Recordando la Donum vitae hemos de insistir en que la manipulación corpórea, como cualquier otra intervención sobre el cuerpo humano, no alcanza únicamente los tejidos, órganos y funciones; afecta también, sino a la persona misma; encerrando así un significado y una responsabilidad morales, de modo quizá implícito, pero real. Juan Pablo II recordaba con fuerza a la Asociación Médica Mundial: Cada persona humana, en su irrepetible singularidad, no está constituida solamente por el espíritu, sino también por el cuerpo, y por eso en el cuerpo y a través del cuerpo se alcanza a la persona misma en su realidad concreta. Respetar la dignidad del hombre comporta, por consiguiente, salvaguardar esa identidad del hombre corpore et anima unus, como afirma el Concilio Vaticano II. Desde esta visión antropológica se deben encontrar los criterios fundamentales de decisión, cuando se trata de procedimientos no estrictamente terapéuticos, como son, por ejemplo, los que miran a la mejora de la condición biológica humana.

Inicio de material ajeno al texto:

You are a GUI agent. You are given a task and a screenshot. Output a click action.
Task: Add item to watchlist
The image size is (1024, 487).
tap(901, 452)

Los profesionales de la biología, la medicina, la investigación farmacológica han de contribuir al bien integral de la vida humana, si no es así arruinan la naturaleza de su profesión y lesionan gravemente al ser humano. No se puede pretender crear un hombre, ser Dios, decidir quién debe existir y quién no. Esa esclavitud se superó grosso modo y volver a ella sofisticadamente es regresivo se mire como se mire a la larga.
Pedro Beteta López. Doctor en Teología y Bioquímica
Nota al pie:
[1] Donum vitae, 1
[2] Donum vitae, 1
[3] Benedicto XVI, Discurso a los participantes en el Congreso Internacional sobre el tema Las células troncales: ¿qué futuro en orden a la terapia? AAS 98 (2006), 694.